All three bidding countries have agreed to build the submarines in Adelaide, the home base of Australian Submarine Corporation (ASC).
Sweden was not invited to bid for the contract, despite protests from Australia’s federal opposition. The SAAB group, a Swedish aerospace and defense company, also built Australia’s Collins-class submarines, currently in service in the Australian Navy. As I noted back in March, the Collins-class submarines experienced a succession of problems right from the beginning, including unreliable diesel engines and an ineffective combat system.

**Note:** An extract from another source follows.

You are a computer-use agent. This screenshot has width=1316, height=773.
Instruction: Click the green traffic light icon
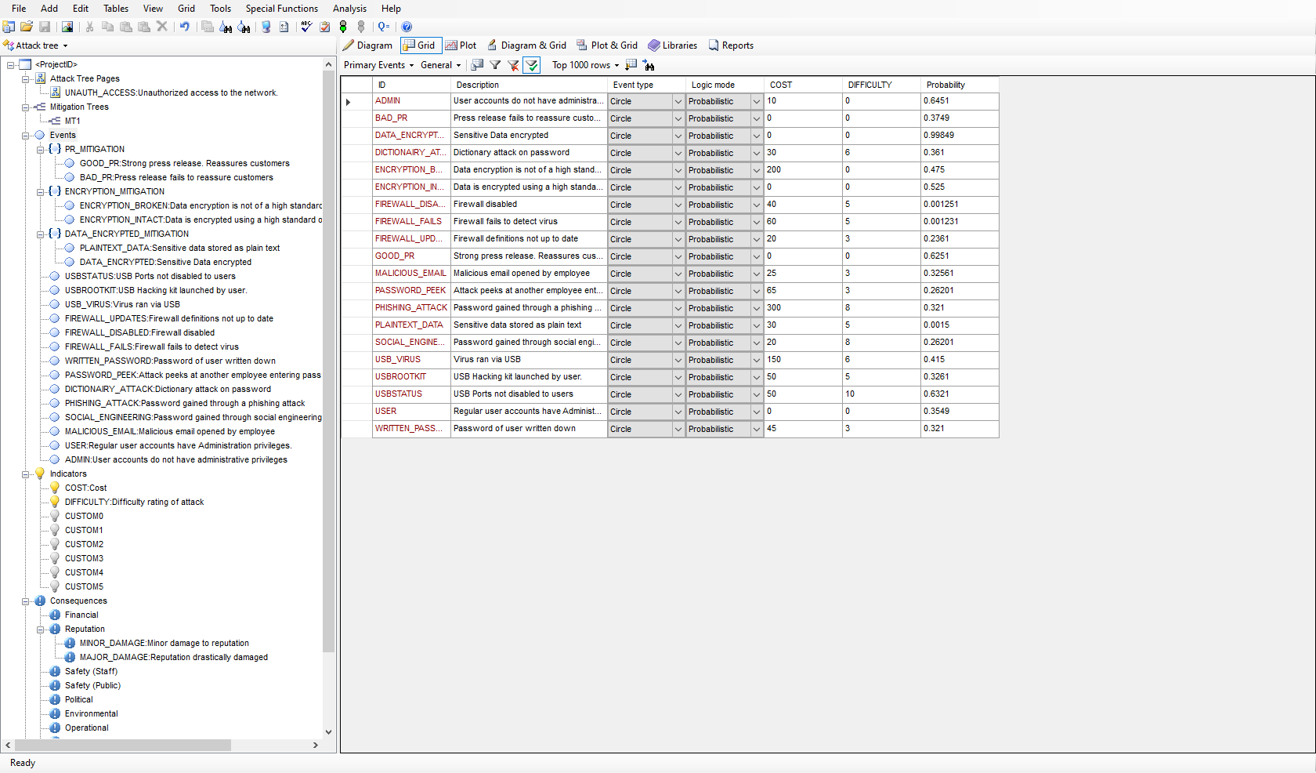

Japan is still deemed the unchallenged front-runner in the weapons deal. In March, Tokyo indicated that it may be softening its stance vis-à-vis the possible construction of Soryu-class submarines in Australia, eliminating a major hurdle. Japan is generally reluctant to transfer military technology abroad, but Australia expects to submarine contract to create around 500 new jobs in the country — mostly in South Australia.
At Australia’s Future Submarine Summit, held in March in Adelaide, retired Japanese Vice Admiral Yoji Koda stated that perhaps only the first out of a dozen such vessels would be built in Japan (see: “Will Japanese Subs Be Built in Australia?”).
However, the two Japanese companies building the 4000-ton Soryu-class vessels, Mitsubishi Heavy Industries and Kawasaki Heavy Industries, were notably absent from the event.
The Australian submariner community remains skeptical of the Soryu-class submarines. Among other things, they point out that on average Japanese subs are constructed to last for around 19 years, whereas the Australian governments expects at least a 30-year active service life span. The Japanese boats also have much less accommodation space than Collins-class submarines.
Additionally, the much talked about air-independent propulsion (AIP) system is actually Swedish technology. However, the Australian government has so far not shown any interest in AIP, preferring a lithium-ion battery option, which will be built into the next batch of Soryu-class subs. Nevertheless, advanced lithium-ion batteries are one of Japan’s top military secrets and it seems unlikely that Tokyo has agreed to share this sensitive technology with Canberra despite media reports.
The Japanese subs also allegedly have less range than the current Collins-class submarines in service. Furthermore, another concern is the integration of a U.S. combat system and weapons ( Mk 48 Mod 7 CBASS heavyweight torpedoes) into the Japanese hull.
In November 2014, Australia’s Senate Economics Legislation References Committee, rejected the Japanese submarine as an option.